Payment for past sins
the Government should be focused on debt reduction. Instead, they are increasing spending at a faster rate than revenue can support. by david hughes.
First published in the MRC’s Watercooler newsletter. Sign up to our mailing list to receive Watercooler directly in your inbox.
With the war in Iran now pushing up global oil prices, the Australian Government has found an external factor to blame for rising inflation and a likely deterioration in the Budget.
But well before petrol prices started to rise, Australia was already struggling.
Australia entered 2026 and this period of global instability with gross debt of about $1 trillion and net debt of about $620 billion. These figures are too large for most Australians to process. Put another way, net debt amounts to roughly $22,500 for every Australian.
For a nation in this predicament, you would think the Government would be focused on debt reduction. Instead, they are increasing spending at a faster rate than revenue can support. Last year, the Commonwealth spent $731 billion and this year it will spend $777 billion. This is not simply a nominal increase — it also lifts spending as a proportion of GDP from 26% to 27%. While government revenue remains stagnant at 25.5% of GDP.
The Government's problem is twofold: it has allowed spending to surge while failing to deliver meaningful growth in output per person.
Let's look deeper on this second point first. GDP per capita is a rough measure of how much the economy is producing for each Australian. It matters because headline GDP can rise even while Australians go backwards on a per-person basis. Anthony Albanese is the first Prime Minister to preside over a reduction in GDP per capita since the ABS started tracking their current series.

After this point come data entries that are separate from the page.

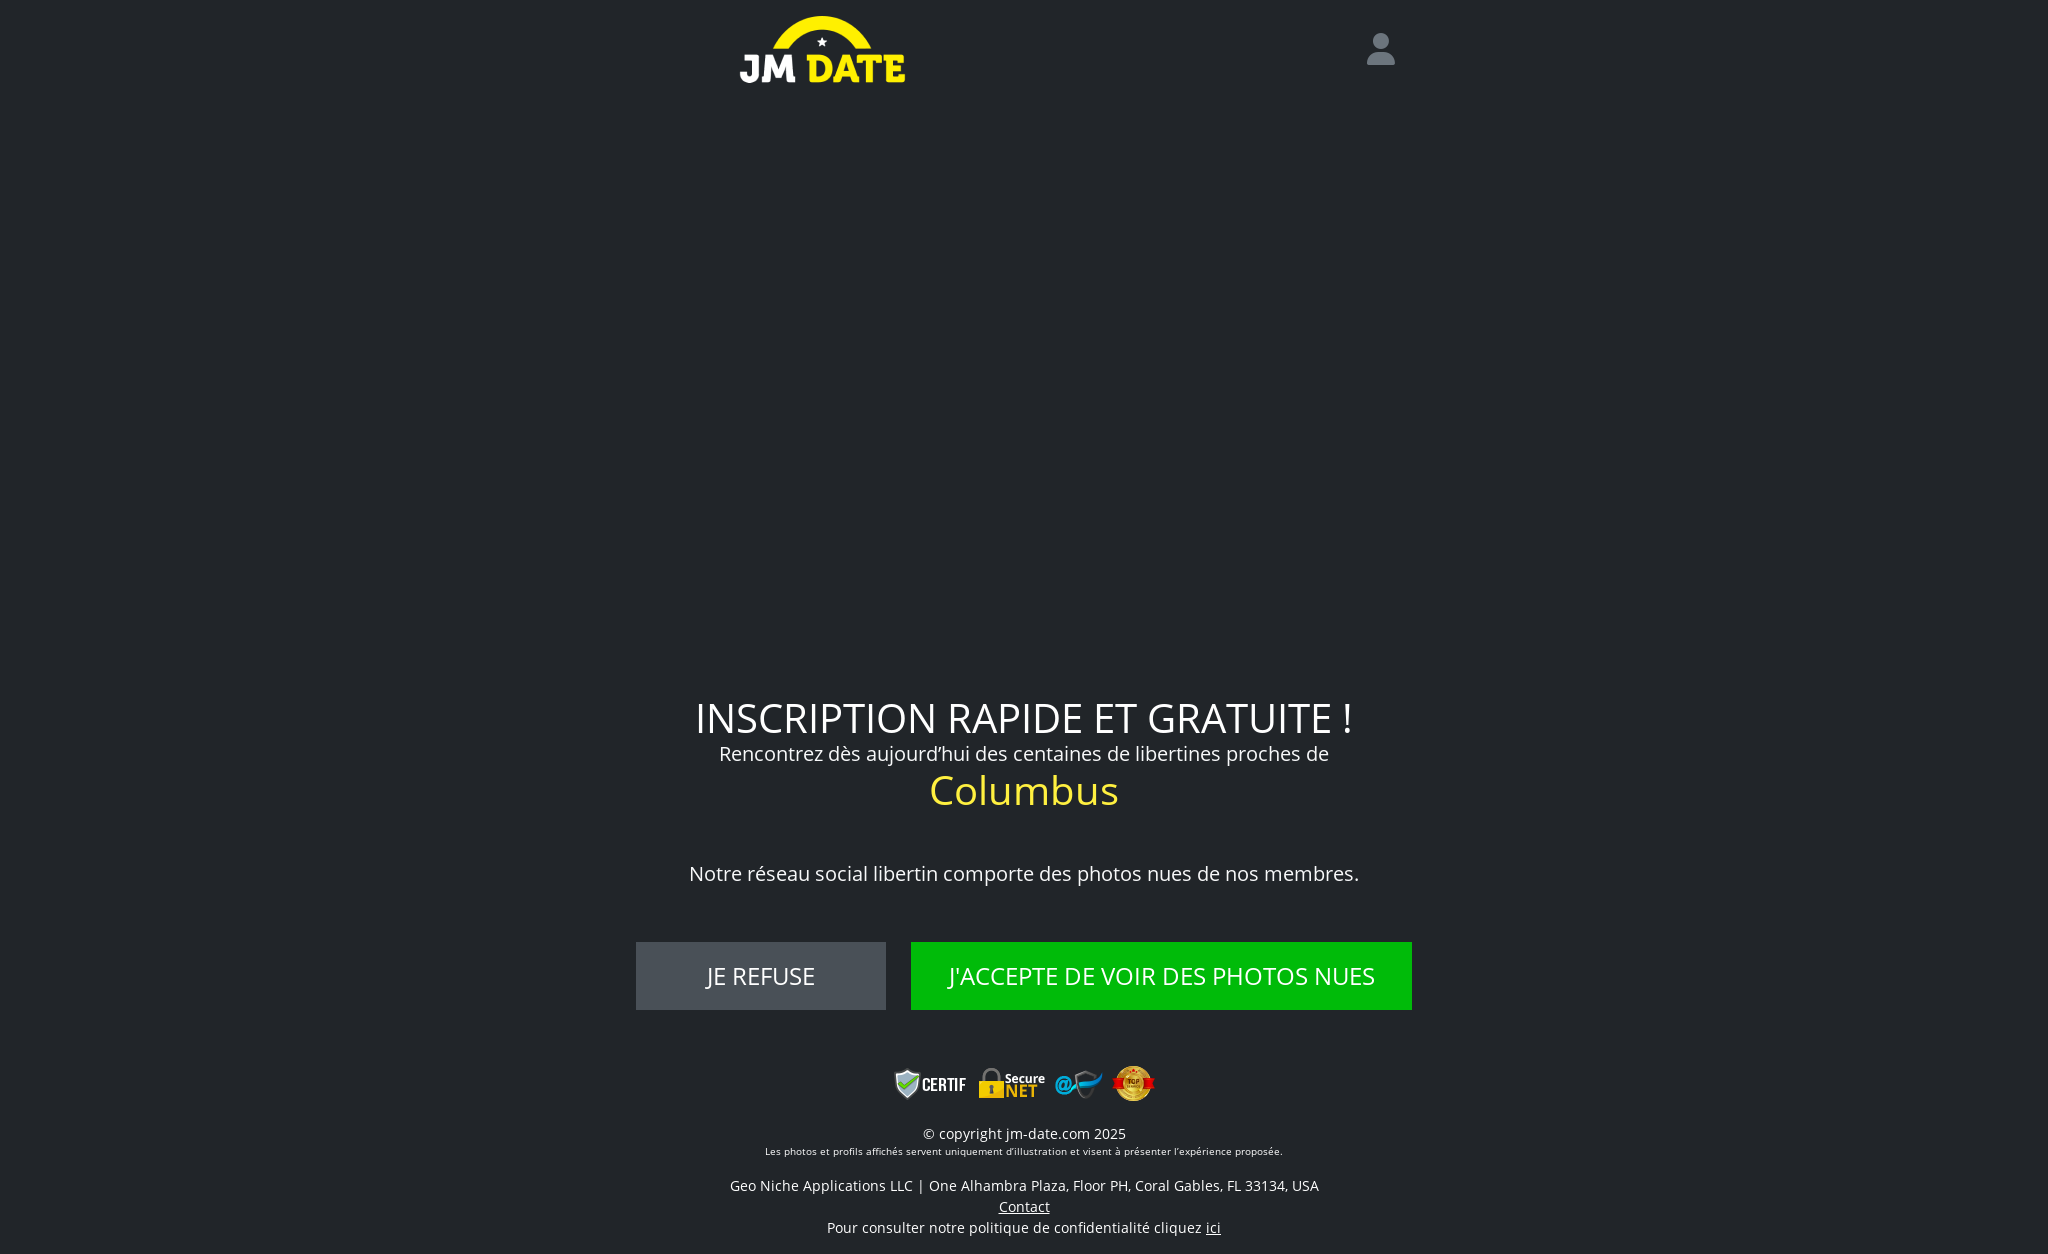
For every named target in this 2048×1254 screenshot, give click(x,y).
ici (1213, 1227)
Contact (1024, 1206)
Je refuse (761, 975)
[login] (1389, 50)
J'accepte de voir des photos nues (1162, 975)
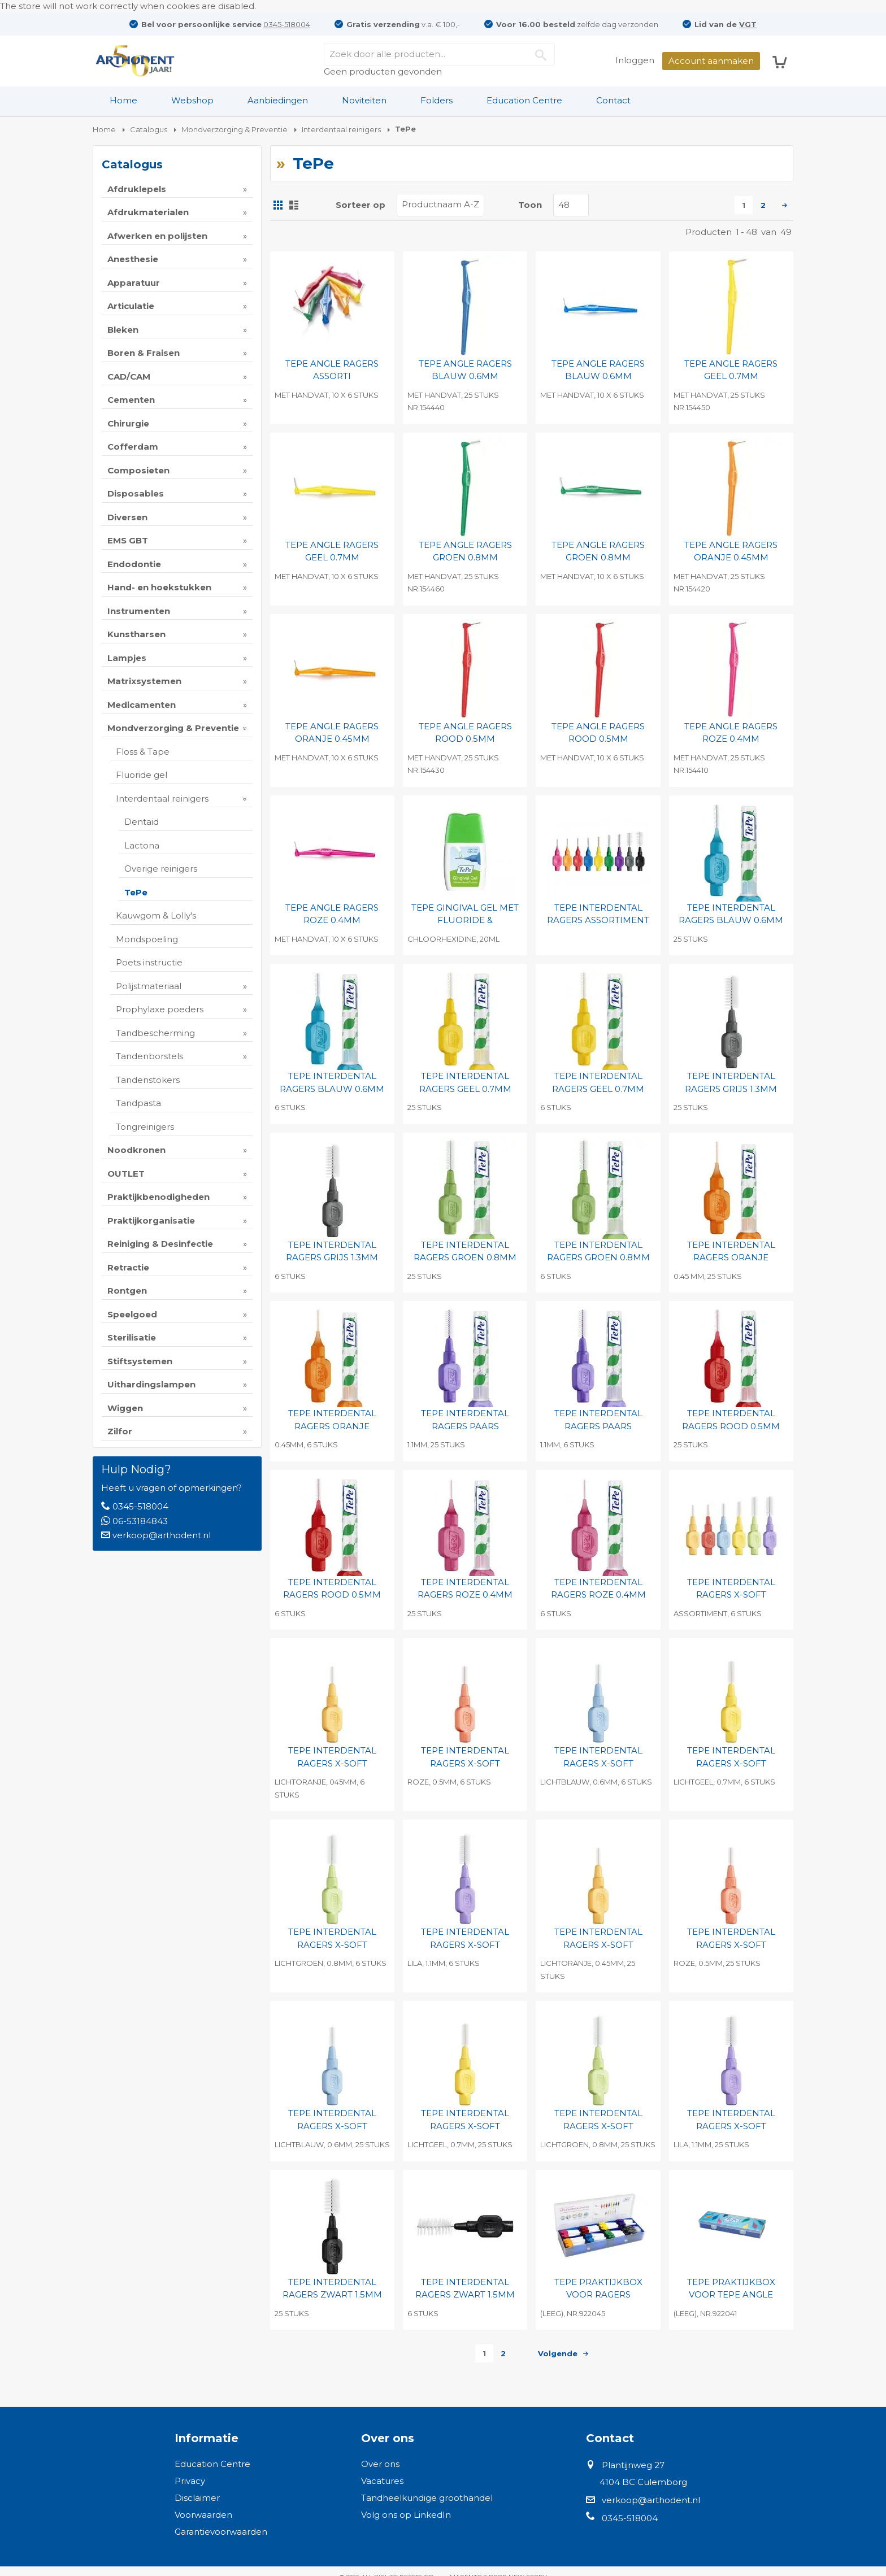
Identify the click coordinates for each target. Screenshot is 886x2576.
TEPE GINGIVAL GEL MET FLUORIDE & (465, 914)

As the above table shows, even Kevin Rudd who faced a global financial crisis has a better record on growing the economy than Anthony Albanese. Albanese's failure to create a more prosperous Australia is the combined effect of many factors: increasing government spending which has fuelled inflation; more regulation and regressive industrial relation changes which have impacted productivity; and the growth in the size of the unproductive government sector. Of course, there have been wars and external factors at play but that is something every government over the past 30 years has been forced to contend with.
It is worth looking closer at government spending. In raw terms, Commonwealth payments were $478 billion in 2019. In 2026 they are forecast to reach $777 billion. That's an increase of almost $300 billion in seven years. A jump of that scale is only sustainable if the economy and revenue base are growing fast enough to carry it.
With gross debt now above $1 trillion, spending should be growing no faster than revenue, and ideally more slowly. But the opposite is happening.
This year, the Government forecast $735 billion in receipts and will spend $777 billion. In other words, revenue represents 25.5% of GDP but the Government will spend at a higher rate of 27% of GDP. To demonstrate the extent to which the government has grown, the Whitlam Government restrained spending to around 18-19% of GDP.
Young Australians should be the most concerned by our current budget predicament. They will face the double burden of supporting an ageing population while carrying the weight of government debt accumulated long before they reached their peak earning years. They will not just be paying for today's spending. They will be paying for yesterday's too.